Try Something New
Maybe it’s because we’re still relatively early in a new school year, which always puts me in mind of learning new things. Or maybe I’m just in a rut and really need a chance to do something different. But whatever it is, I found Matthew Cutts’ TEDTak on “Trying Something New for 30 Days” just the right thing this morning.
I’ve had three experiences like this that were incredibly energizing. First, when my oldest child started Suzuki violin lessons 10 years ago, I took lessons, too. At first this was a requirement of the method of instruction – Suzuki parents normally take 4 or 5 lessons to familiarize them with what will be expected of the child and give them a tactile experience of the various hand positions, etc., that the child will need to learn.

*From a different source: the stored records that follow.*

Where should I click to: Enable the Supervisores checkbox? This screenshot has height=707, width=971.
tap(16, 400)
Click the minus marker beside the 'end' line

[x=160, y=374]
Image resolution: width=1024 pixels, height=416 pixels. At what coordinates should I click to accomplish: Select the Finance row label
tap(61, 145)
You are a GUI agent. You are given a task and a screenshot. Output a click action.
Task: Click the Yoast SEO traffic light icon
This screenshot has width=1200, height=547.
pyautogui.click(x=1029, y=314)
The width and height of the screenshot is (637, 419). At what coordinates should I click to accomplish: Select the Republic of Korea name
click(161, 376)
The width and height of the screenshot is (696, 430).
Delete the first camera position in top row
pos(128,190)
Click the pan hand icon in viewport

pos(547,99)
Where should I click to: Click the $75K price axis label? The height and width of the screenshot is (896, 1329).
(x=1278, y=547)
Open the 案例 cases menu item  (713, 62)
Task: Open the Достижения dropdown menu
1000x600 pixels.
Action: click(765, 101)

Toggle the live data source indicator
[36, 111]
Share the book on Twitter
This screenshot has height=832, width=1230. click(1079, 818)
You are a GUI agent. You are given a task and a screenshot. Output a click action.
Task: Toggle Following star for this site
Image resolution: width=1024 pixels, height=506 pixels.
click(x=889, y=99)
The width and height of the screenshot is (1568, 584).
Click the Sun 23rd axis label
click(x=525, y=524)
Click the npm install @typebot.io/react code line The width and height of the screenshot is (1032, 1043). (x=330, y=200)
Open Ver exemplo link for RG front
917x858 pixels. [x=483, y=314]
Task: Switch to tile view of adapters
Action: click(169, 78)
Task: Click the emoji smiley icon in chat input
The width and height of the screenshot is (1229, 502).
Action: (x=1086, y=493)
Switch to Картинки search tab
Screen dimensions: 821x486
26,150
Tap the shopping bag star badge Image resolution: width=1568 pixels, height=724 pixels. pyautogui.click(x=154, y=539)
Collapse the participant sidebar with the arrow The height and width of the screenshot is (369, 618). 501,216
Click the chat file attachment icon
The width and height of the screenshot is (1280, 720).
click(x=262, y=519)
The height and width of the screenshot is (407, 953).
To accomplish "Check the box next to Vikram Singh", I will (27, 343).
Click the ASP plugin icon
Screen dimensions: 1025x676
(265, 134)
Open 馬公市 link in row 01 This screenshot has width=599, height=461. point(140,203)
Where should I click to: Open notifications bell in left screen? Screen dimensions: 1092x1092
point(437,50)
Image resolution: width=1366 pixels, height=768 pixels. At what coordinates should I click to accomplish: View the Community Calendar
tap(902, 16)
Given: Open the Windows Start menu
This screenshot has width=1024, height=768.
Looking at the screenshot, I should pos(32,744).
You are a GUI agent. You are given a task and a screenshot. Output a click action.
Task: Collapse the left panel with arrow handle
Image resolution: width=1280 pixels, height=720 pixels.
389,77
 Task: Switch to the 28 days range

But after that first month of instruction, I found I enjoyed it so much that I kept at it for two years, and both the practicing and the lessons were some of the most enjoyable moments of every day. (Full confession: after those two years, my position changed, and I had to stop playing for lack of time…and I still miss it.)
Then, two Christmases ago, my family got me a month-long class at a Mosaic studio and, again, even though I didn’t know what I was doing when I started, I thoroughly enjoyed it and still go over there when I can to work on mosaic projects.
Finally, this blog was meant as a short-term experiment – Lenten devotions across 40 days – and by the time I was “done” it was hard to stop. Six month later, I’m still writing….
The key, I think, is sticking with it long enough, as Cutts says, to allow it become something of a habit. And four to six weeks is usually about how long that takes. The other key is willing to live with the uncomfortable feeling most adults have when we try something new, something we don’t know how to do and so, naturally, aren’t very good at. Because adults derive most of our identity from our competencies, when we are placed in new situations of learning our anxiety skyrockets. But give it a month, and you’ll discover not only that you’re getting better at whatever it may be, but – perhaps more importantly – that the world didn’t end and friends and colleagues didn’t lose respect for you just because you proved you’re not good at everything!
Cutts’ Talk takes 3 minutes. Then you’re invited to give 30 days. So what might you do? What would you love to do or try or change but didn’t think you could? Go ahead – give it a try. Who knows – you might just discover a new passion, accomplish a new thing, or simply take a break from the everyday routine that can get anyone just a little down.